The most concerning part about this article is that they put one in their nine-year-old's bedroom.

[–] AA5B@lemmy.world 3 points 3 hours ago (1 children)

They work great as an intercom, if you have them in every. Room

[–] OutlierBlue@lemmy.ca 9 points 3 hours ago

Yeah, an intercom between you, your kids, and Amazon.

[–] tal 26 points 9 hours ago (3 children)

Based on the article, it lets her ask them things that she doesn't want to ask her parents, though I'm not sure that if I were 9 years old that I'd suddenly want to discover that my parents have a list of everything I've asked it and are reading through it, much less that Amazon has a database.

[–] FourWaveforms@lemm.ee 4 points 3 hours ago

This seems like a bad idea, to me

[–] brot@feddit.org 13 points 6 hours ago

Yeah, that is a terrible violation of trust. A parent should stop listening when they find out that they have a copy of such conversations of their child. They shouldn't write a newspaper article with citations about it

[–] Serinus@lemmy.world 7 points 8 hours ago

Yeah, that's a terrible idea.

[–] stevo887@lemmings.world -5 points 11 hours ago* (last edited 8 hours ago) (1 children)

Why?

Edit: No one answers the question yet downvotes me for asking a simple question that wasn’t clearly answered in the article. That article really didn’t say anything outside of Amazon documents every prompt ever.

[–] homesweethomeMrL@lemmy.world 16 points 10 hours ago (2 children)

Because they have no idea why not to. Despite having written the article explaining that clearly.

[–] stevo887@lemmings.world 2 points 8 hours ago (1 children)

Must have missed the part where the article explained anything clearly other than Amazon documents all your prompts.

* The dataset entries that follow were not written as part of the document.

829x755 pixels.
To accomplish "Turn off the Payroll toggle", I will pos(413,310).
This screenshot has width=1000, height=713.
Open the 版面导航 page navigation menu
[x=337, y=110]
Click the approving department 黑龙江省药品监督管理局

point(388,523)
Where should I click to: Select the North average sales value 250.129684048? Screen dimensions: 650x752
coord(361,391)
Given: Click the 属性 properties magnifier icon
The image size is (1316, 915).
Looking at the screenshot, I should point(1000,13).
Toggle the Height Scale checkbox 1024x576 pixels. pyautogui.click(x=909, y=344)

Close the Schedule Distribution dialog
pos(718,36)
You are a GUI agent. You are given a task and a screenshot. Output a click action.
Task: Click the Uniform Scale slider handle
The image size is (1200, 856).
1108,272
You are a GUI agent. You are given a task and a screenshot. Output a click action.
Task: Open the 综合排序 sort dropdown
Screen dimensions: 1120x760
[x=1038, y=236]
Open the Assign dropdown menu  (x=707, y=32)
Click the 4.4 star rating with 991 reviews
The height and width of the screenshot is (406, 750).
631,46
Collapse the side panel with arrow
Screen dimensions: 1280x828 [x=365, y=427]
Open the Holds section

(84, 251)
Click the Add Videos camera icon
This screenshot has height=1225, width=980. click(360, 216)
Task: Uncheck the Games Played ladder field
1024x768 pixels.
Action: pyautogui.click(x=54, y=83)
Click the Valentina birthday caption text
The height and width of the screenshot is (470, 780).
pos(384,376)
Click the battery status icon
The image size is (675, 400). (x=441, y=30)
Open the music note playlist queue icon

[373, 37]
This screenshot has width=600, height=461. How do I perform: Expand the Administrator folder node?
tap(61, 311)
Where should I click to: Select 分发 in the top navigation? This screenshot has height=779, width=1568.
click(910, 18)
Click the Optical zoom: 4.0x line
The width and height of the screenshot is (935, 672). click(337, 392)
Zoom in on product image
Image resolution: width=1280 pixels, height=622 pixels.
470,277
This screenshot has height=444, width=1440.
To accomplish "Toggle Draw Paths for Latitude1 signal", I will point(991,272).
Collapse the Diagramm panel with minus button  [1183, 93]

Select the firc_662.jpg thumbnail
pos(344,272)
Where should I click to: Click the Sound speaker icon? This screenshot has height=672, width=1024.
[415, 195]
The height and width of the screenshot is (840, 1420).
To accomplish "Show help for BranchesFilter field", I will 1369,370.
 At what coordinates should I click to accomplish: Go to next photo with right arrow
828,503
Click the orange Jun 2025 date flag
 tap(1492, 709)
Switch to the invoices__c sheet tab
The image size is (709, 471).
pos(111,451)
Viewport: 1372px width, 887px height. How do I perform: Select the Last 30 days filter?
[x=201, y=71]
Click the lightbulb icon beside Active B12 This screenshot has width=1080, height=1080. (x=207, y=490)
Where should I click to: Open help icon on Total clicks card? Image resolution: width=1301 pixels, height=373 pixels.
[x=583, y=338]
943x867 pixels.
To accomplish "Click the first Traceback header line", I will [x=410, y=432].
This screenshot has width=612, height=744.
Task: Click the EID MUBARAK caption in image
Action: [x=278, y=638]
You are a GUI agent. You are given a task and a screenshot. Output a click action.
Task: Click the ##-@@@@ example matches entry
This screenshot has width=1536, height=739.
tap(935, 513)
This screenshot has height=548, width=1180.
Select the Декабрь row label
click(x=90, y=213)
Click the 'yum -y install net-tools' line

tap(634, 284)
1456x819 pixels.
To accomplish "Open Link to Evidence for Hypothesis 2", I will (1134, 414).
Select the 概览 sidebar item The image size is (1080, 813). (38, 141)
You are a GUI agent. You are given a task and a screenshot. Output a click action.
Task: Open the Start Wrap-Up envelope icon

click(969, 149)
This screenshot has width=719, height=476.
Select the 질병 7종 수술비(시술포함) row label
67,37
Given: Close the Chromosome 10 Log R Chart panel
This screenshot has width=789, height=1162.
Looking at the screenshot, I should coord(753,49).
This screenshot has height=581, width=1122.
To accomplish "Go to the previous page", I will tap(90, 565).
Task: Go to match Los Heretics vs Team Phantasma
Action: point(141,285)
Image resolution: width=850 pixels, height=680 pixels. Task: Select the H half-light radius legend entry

[–] homesweethomeMrL@lemmy.world 5 points 8 hours ago (1 children)
[–] stevo887@lemmings.world -1 points 7 hours ago* (last edited 5 hours ago) (1 children)

That it’s listening and remembering when I talk to it? That’s not exactly spying on us.

[–] homesweethomeMrL@lemmy.world 2 points 6 hours ago (1 children)

A couple of days later, I received an email containing links to gigabytes of information: particulars of every purchase I’ve ever made – from the noir novel I bought on the day that Amazon UK launched to the 28th pair of headphones acquired in as many years. Records of every page turn of every Kindle ebook I’ve opened, every moment of Prime content I’ve watched, measured by the second. And, of course, the details of every interaction we have ever had with our Echo; every question asked, every song requested, every timer set.

They don’t make it easy to find gold among the fields of data available for download.

That’s exactly what it is.

[–] stevo887@lemmings.world 0 points 5 hours ago (1 children)

It gave him back every piece of data he had put into Amazon which was tied to a log in. Where is the spying? He willing did this and the whole piece felt like an observation more than a worry. Just my perception that though.

[–] homesweethomeMrL@lemmy.world 3 points 5 hours ago (1 children)

"it gave him back every piece of data"

Back from where? Back from Amazon where it lives, after being collected from the writer's house. Where it is regularly used for algorithmic massage to better pluck dollars off of them and further direct their media habits.

Honestly, this is not hard.

[–] stevo887@lemmings.world -2 points 5 hours ago

Collecting data is different than spying.

[–] stevo887@lemmings.world 2 points 8 hours ago

Was there any indication that it was listening outside of being prompted? That’s just an assumption and would be no different than the phone we all have in our pockets most of the day.